La scena, anche qui appare divisa in due settori attraverso dei ruderi di un colonnato in fuga prospettica. Nel settore sinistro è raffigurato il martirio per crocifissione dei tre Beati Gesuiti del Giappone (la dicitura Santi Gesuiti del Giappone utilizzata sinora dagli storici dell’arte è errata essendo stati canonizzati da Pio IX nel 1862, cfr. G. D. Gordini, Giappone, Martiri…cit.), mentre tre angioletti recano loro la palma. L’ambiente appare avvolto in una sorta di “sospensione temporale” dell’atto disumano che esalta il senso di decadenza accentuato dai ruderi architettonici e dal cupo contesto meteorologico.

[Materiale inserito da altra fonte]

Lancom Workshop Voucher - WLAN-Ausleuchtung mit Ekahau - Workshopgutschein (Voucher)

Ci preme qui sottolineare che la scoperta della paternità di Giuseppe Spatafora II junior delle due opere, si deve alle instancabili ricerche archivistiche portate avanti dal compianto padre Francesco Salvo S. J. (cfr. A. Giannino S. J., La chiesa del Gesù…cit., p. 11; M. C. Ruggieri Tricoli, Costruire Gerusalemme…cit., p. 231).

Lo storico dell’arte Antonio Cuccia ha dedicato alle due opere una puntuale trattazione critica (cfr. A. Cuccia, La pittura del Seicento a Termini Imerese e nel suo territorio in “Bollettino d‘Arte”, n. 143, Gennaio–Marzo 2008, pp. 49–92, in particolare, pp. 52–54). Il Cuccia, attraverso un prezioso e calzante anacronismo, ravvisa nelle due tele «un partito concettuale “moderno” che nell‘angosciosa interpretazione “muta” dei paesaggi urbani e naturalistici trova un parallelo, seppur con diversa valenza […] nella problematica contemporanea di un De Chirico o di un Sironi». Secondo lo studioso, il linguaggio espresso da questo artista, «seppur legato ancora al retaggio manierista, si aggiorna ai parametri seicenteschi nel rendere la scena reale attraverso una sapiente orchestrazione luministica che varia l‘intensità delle note cromatiche nella resa sintetica delle figure», con una peculiare «marcata espressività, funzionale ad un linguaggio diretto».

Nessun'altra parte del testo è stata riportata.